Perhaps the most useful and richest source of debugging information contained in PDBs is type data which holds detailed information about data structures, constants, and other named symbols. While this information is primarily used to debug program components, it can also be used to gain insight into how core operating system components work by observing both the format of the data structure and how the structure is used.

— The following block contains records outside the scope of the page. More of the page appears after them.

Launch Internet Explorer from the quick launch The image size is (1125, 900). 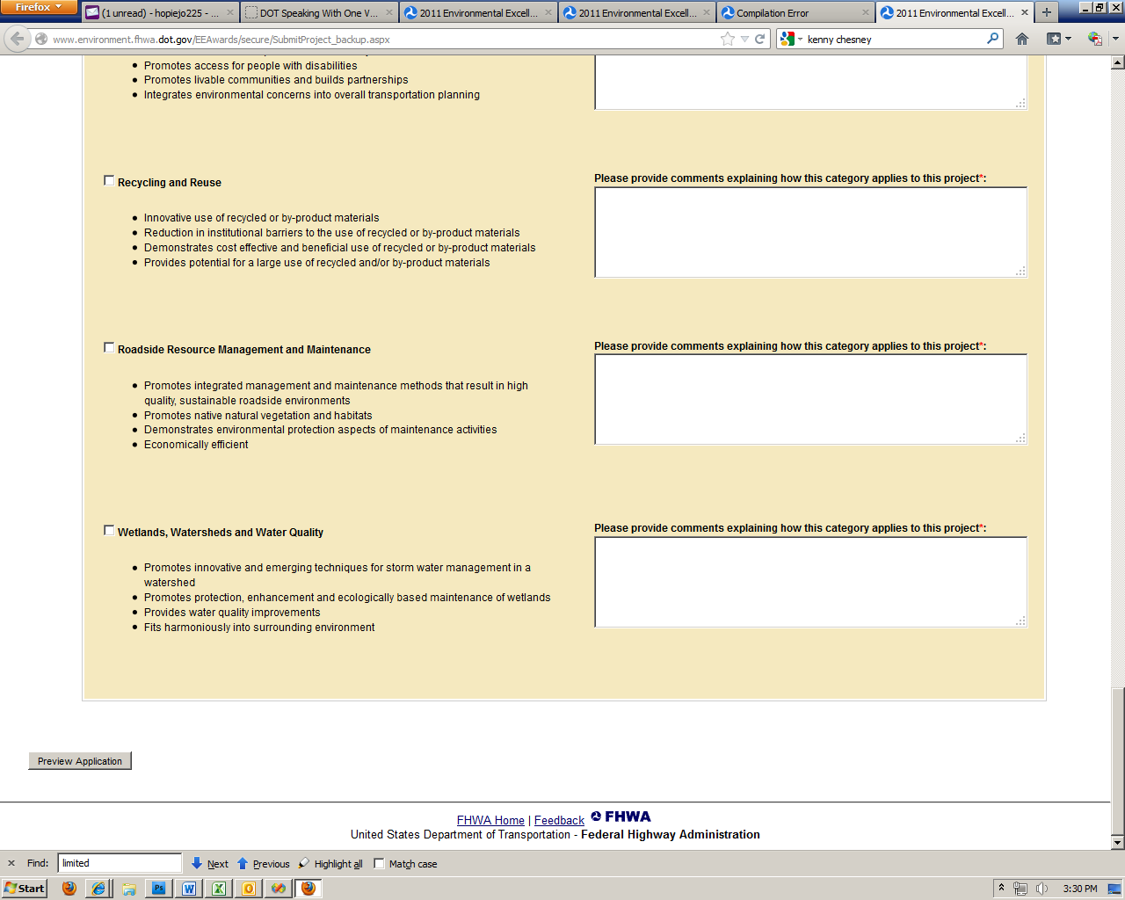pyautogui.click(x=98, y=889)
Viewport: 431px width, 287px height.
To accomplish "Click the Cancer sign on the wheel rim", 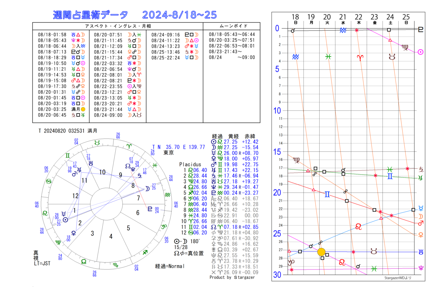I will pyautogui.click(x=48, y=181).
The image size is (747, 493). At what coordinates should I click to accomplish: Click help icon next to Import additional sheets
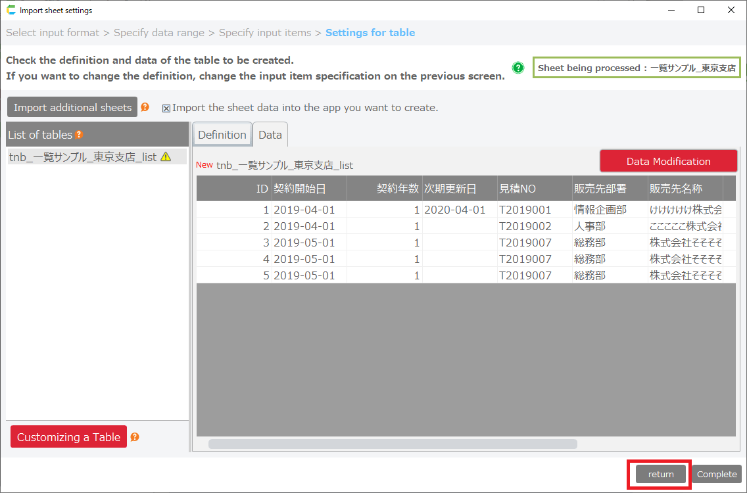[145, 107]
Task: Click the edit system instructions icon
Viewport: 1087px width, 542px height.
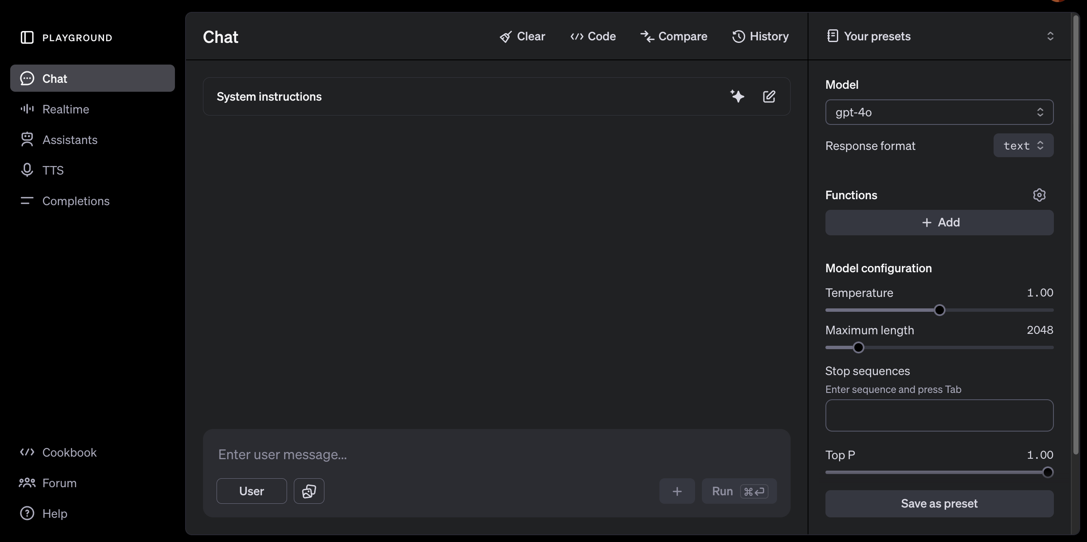Action: pos(769,96)
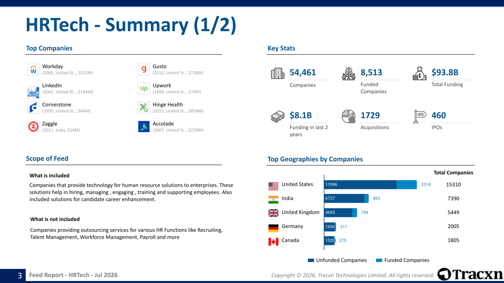Click the IPO signpost icon

point(419,116)
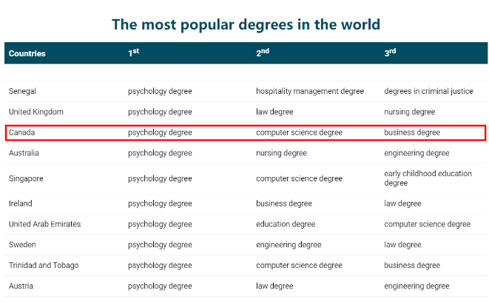Select Canada's computer science degree cell

click(x=299, y=132)
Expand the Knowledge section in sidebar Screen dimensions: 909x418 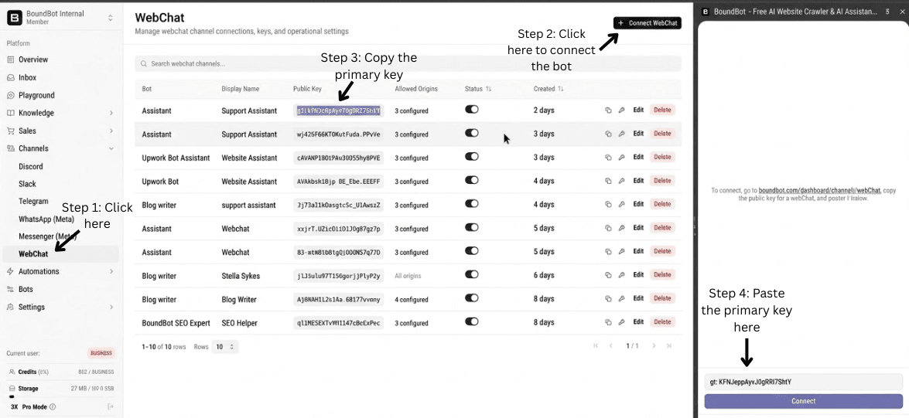pyautogui.click(x=111, y=113)
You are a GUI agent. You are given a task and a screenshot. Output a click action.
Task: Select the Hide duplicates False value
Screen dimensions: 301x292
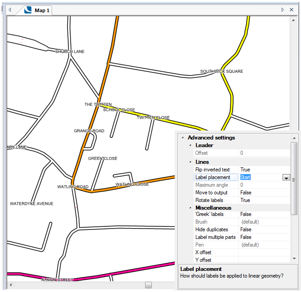pyautogui.click(x=246, y=229)
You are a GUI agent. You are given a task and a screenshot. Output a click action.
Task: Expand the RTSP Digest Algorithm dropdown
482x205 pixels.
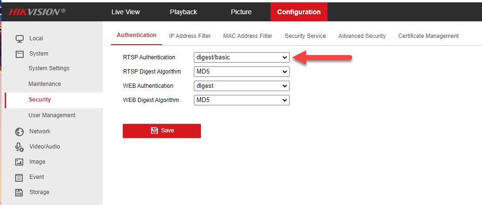click(241, 72)
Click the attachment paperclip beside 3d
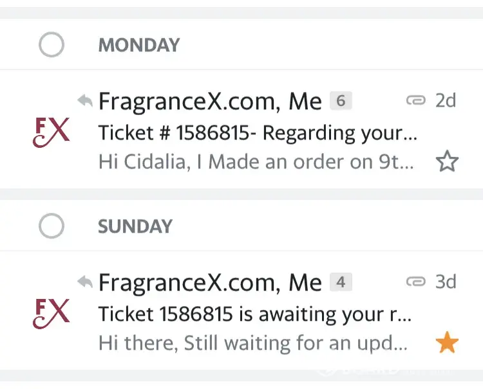The height and width of the screenshot is (389, 483). (416, 281)
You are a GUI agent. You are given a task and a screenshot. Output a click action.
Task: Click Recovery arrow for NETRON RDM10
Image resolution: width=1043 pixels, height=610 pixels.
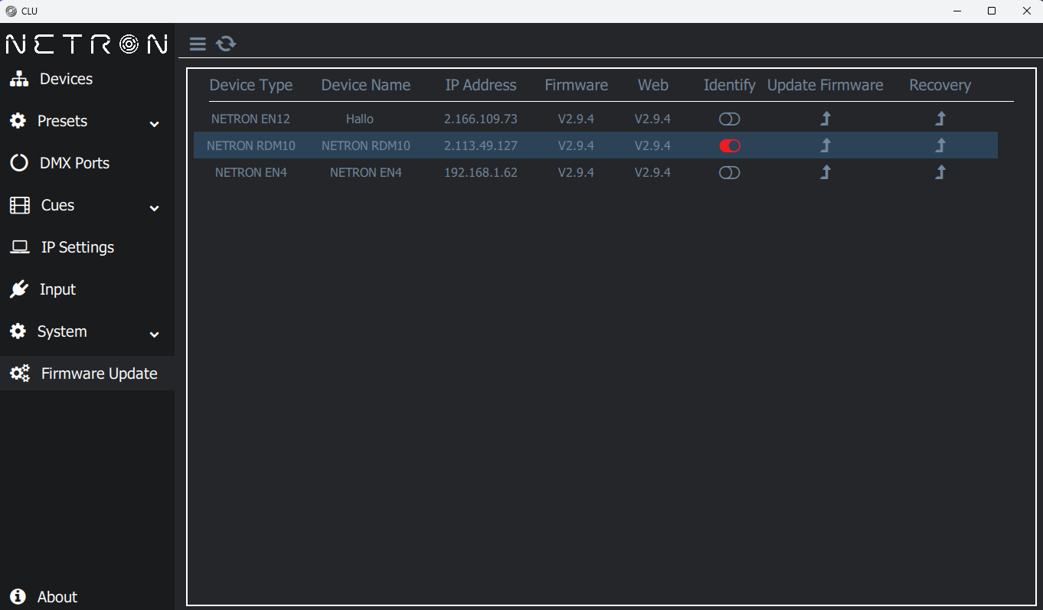940,145
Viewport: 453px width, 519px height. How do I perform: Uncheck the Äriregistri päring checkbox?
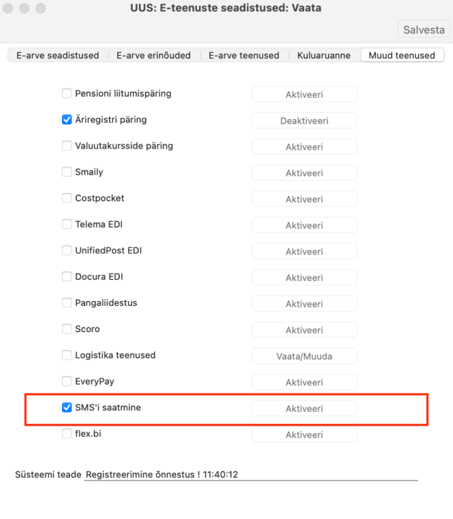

PdbXtract is not a pure PDB parser. It only extracts type information using Microsoft's DebugInterface Access (DIA) COM. If you are interested in just parsing/dumping raw PDB information, there are a few alternatives out there to DIA, including Volatility's open source pdbparse ( or the PDB utility that comes with the Undocumented Windows 2000 Secrets book. However, most of the practical tools I have seen that operate on PDB's use DIA, including Microsoft's own Dia2dump, this one and this one, to name a few. To reiterate, PdbXtract does not parse or capture the wealth of other information available in a PDB, including: functions, debug streams, modules, publics, globals, files, section information, injected sources, source files, OEM specific types, compilands, and others.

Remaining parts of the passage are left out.